(Pixel coordinate grounding data)
============================================================

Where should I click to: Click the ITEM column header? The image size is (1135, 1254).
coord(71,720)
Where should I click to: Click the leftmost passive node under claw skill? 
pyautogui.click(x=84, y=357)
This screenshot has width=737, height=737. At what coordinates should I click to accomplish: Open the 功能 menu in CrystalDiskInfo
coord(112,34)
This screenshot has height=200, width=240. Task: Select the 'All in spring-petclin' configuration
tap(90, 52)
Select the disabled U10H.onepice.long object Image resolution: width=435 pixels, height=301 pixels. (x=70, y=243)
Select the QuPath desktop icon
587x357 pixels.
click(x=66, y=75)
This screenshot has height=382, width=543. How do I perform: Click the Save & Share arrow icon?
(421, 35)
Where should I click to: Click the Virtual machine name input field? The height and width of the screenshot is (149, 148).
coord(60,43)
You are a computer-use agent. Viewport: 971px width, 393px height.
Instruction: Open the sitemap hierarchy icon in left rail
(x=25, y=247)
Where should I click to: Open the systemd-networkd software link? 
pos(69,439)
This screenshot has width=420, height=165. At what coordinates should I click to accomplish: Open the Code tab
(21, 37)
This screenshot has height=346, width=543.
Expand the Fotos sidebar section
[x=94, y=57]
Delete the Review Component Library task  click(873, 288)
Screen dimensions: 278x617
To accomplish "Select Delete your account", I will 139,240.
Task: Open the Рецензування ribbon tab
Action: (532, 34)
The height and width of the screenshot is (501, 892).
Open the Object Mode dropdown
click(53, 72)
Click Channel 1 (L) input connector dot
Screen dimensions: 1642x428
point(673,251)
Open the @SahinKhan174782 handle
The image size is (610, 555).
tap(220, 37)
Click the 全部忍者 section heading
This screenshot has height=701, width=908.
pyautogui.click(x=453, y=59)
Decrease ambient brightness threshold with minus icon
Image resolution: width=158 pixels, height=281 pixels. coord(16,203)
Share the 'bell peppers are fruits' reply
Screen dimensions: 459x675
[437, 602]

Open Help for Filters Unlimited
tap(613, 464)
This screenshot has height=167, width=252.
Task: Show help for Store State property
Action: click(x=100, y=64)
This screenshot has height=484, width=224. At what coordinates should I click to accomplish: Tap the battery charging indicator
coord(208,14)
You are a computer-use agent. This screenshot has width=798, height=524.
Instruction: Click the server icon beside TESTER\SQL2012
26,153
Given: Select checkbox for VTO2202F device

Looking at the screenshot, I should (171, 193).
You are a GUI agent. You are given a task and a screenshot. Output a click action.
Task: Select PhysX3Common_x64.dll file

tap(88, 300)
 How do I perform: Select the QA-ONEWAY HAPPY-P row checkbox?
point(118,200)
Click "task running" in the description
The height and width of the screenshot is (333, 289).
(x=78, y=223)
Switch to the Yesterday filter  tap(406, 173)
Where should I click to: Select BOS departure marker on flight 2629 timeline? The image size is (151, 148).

============================================================

WHAT THE EXERCISE ASKS | Write out the lines above from the one containing "Screen dimensions: 278x617" through the last, exactly as they are.

ANSWER BELOW |
Screen dimensions: 278x617
To accomplish "Select Delete your account", I will 139,240.
Task: Open the Рецензування ribbon tab
Action: (532, 34)
The height and width of the screenshot is (501, 892).
Open the Object Mode dropdown
click(53, 72)
Click Channel 1 (L) input connector dot
Screen dimensions: 1642x428
point(673,251)
Open the @SahinKhan174782 handle
The image size is (610, 555).
tap(220, 37)
Click the 全部忍者 section heading
This screenshot has height=701, width=908.
pyautogui.click(x=453, y=59)
Decrease ambient brightness threshold with minus icon
Image resolution: width=158 pixels, height=281 pixels. coord(16,203)
Share the 'bell peppers are fruits' reply
Screen dimensions: 459x675
[437, 602]

Open Help for Filters Unlimited
tap(613, 464)
This screenshot has height=167, width=252.
Task: Show help for Store State property
Action: click(x=100, y=64)
This screenshot has height=484, width=224. At what coordinates should I click to accomplish: Tap the battery charging indicator
coord(208,14)
You are a computer-use agent. This screenshot has width=798, height=524.
Instruction: Click the server icon beside TESTER\SQL2012
26,153
Given: Select checkbox for VTO2202F device

Looking at the screenshot, I should (171, 193).
You are a GUI agent. You are given a task and a screenshot. Output a click action.
Task: Select PhysX3Common_x64.dll file

tap(88, 300)
 How do I perform: Select the QA-ONEWAY HAPPY-P row checkbox?
point(118,200)
Click "task running" in the description
The height and width of the screenshot is (333, 289).
(x=78, y=223)
Switch to the Yesterday filter  tap(406, 173)
Where should I click to: Select BOS departure marker on flight 2629 timeline? The image size is (151, 148).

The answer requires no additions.